▶ [Records for the exercise]:
•••
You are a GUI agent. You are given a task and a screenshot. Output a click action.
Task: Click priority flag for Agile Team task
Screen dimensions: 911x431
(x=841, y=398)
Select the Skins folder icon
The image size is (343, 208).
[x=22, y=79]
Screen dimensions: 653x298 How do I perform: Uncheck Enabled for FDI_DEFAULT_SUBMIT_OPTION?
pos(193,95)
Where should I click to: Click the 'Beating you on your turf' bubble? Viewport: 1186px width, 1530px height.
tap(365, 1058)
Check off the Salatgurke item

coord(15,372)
•••
▶ [Work item]:
Please return the records above in their exact form.

▶ [Response area]:
You are a GUI agent. You are given a task and a screenshot. Output a click action.
Task: Click priority flag for Agile Team task
Screen dimensions: 911x431
(x=841, y=398)
Select the Skins folder icon
The image size is (343, 208).
[x=22, y=79]
Screen dimensions: 653x298 How do I perform: Uncheck Enabled for FDI_DEFAULT_SUBMIT_OPTION?
pos(193,95)
Where should I click to: Click the 'Beating you on your turf' bubble? Viewport: 1186px width, 1530px height.
tap(365, 1058)
Check off the Salatgurke item

coord(15,372)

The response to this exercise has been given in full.